* _TASK BRIEF_
Reproduce the passage of the Broomfield oil and gas article from "Guyleen Castriotta, Broomfield’s" up to and including "the restraining order.".

BROOMFIELD, Colo. — The COVID-19 pandemic’s reach stretches to the oil and gas industry, as Broomfield officials are striving to pause Extraction Oil and Gas’s operations due to health concerns relating to the virus.
The officials planned to temporarily stop the oil and gas company’s plans with an order, which was discussed and debated during a meeting held Tuesday afternoon. Extraction, with the intent of starting flow back operations — which brings liquids to the surface — in mid-April, rivaled Broomfied's order by going to the state district court and requesting a restraining order.
The oil and gas company was determined to continue operations during the pandemic, and denied any proposal to delay or postpone the fracking project until it has subsided.
The court’s judge, Robert Kiesnowski, granted Extraction’s wish on Friday. Kiesnowski said the city’s plan was “baseless” and that the oil and gas company provided ample evidence to continue operations later this month.
The concern is that emissions caused by Extraction’s flow back operations could lead to respiratory issues for individuals infected with and are at high risk for COVID-19, according to Broomfield’s public health manager Jason Vahling. Broomfield references a development for citizens 55 and over, which is close in proximity to Extraction’s operations.
Guyleen Castriotta, Broomfield’s mayor pro tempore, said the public health order had been drafted and was set to be voted upon Tuesday, but was then halted by a restraining order. To move forward, officials have asked the court to reverse the restraining order.
Extraction defended their actions and claimed that the company’s plans and equipment will reduce any emission said to be harmful to the respiratory systems.
The restraining order prevents Broomfield’s officials from issuing any further public health orders against the oil and gas company for 14 days.

Pixel coordinate grounding data

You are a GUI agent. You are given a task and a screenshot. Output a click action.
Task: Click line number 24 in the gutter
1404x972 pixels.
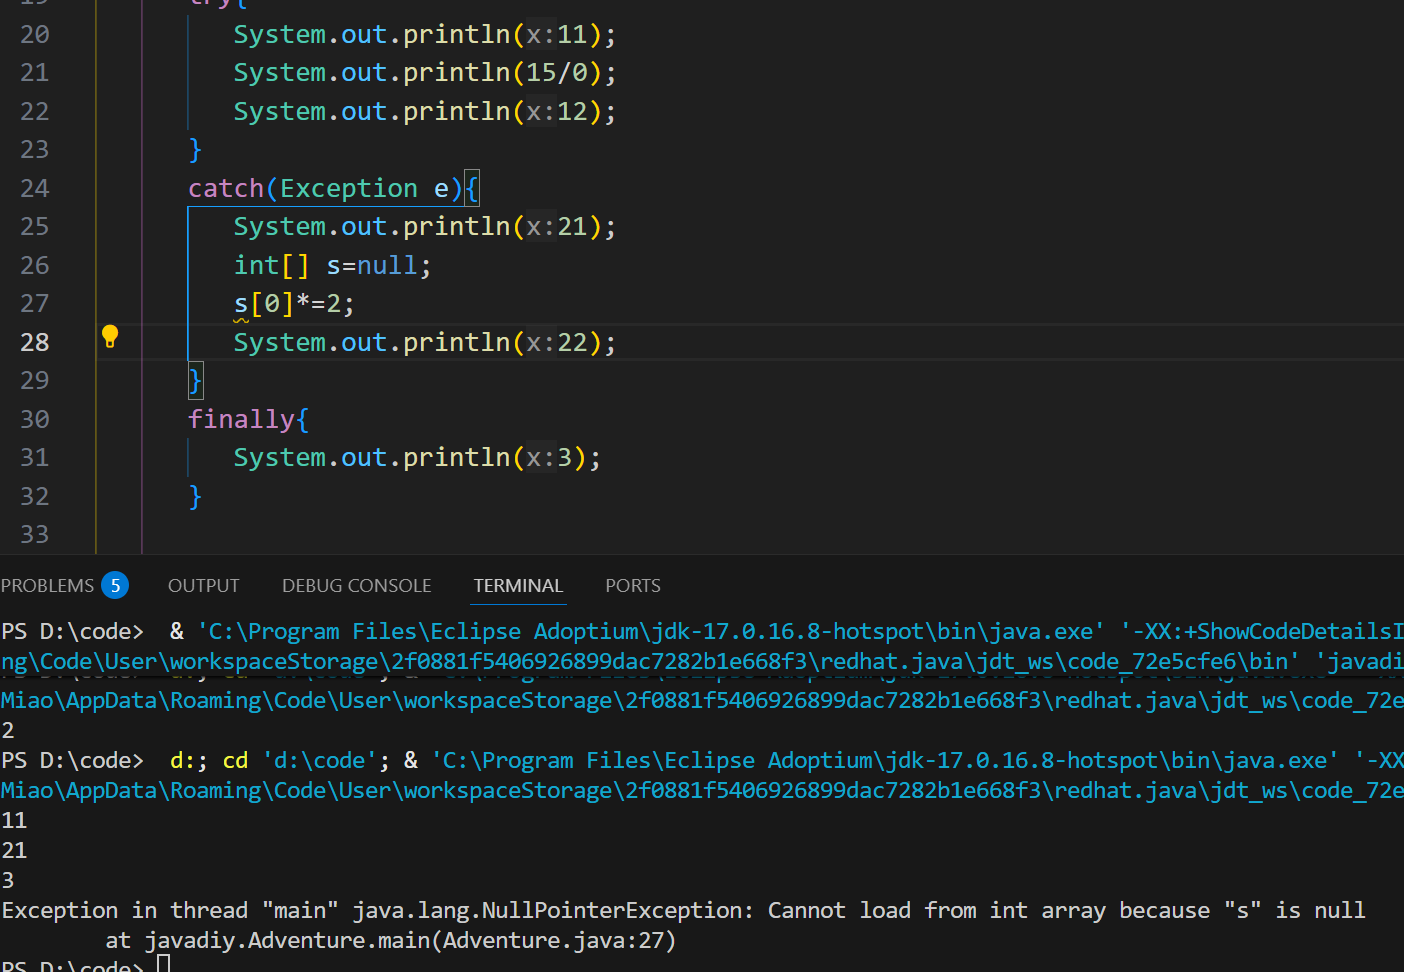(x=35, y=188)
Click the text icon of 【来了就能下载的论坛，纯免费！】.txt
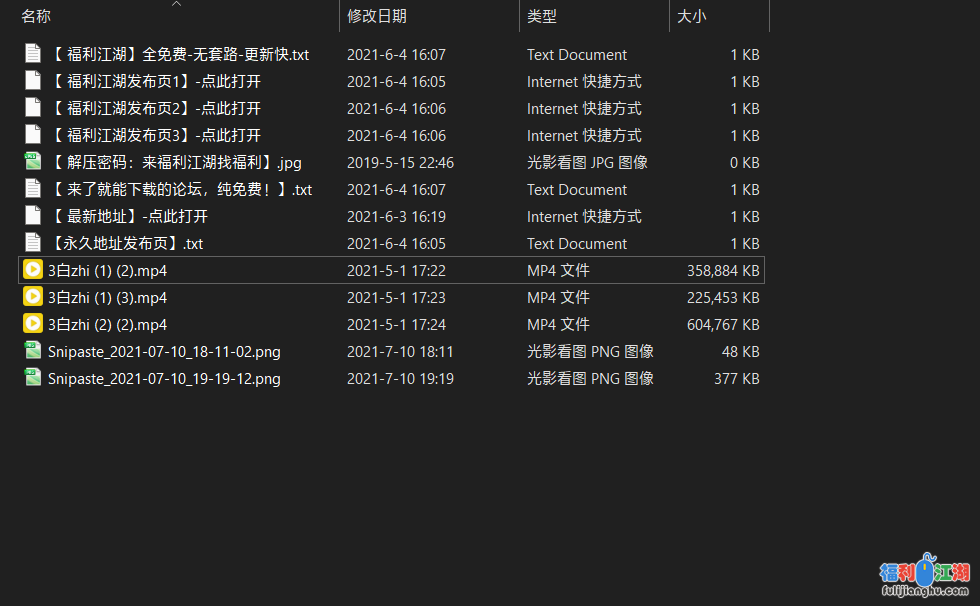This screenshot has width=980, height=606. pos(32,189)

* _TASK RESPONSE_
Guyleen Castriotta, Broomfield’s mayor pro tempore, said the public health order had been drafted and was set to be voted upon Tuesday, but was then halted by a restraining order. To move forward, officials have asked the court to reverse the restraining order.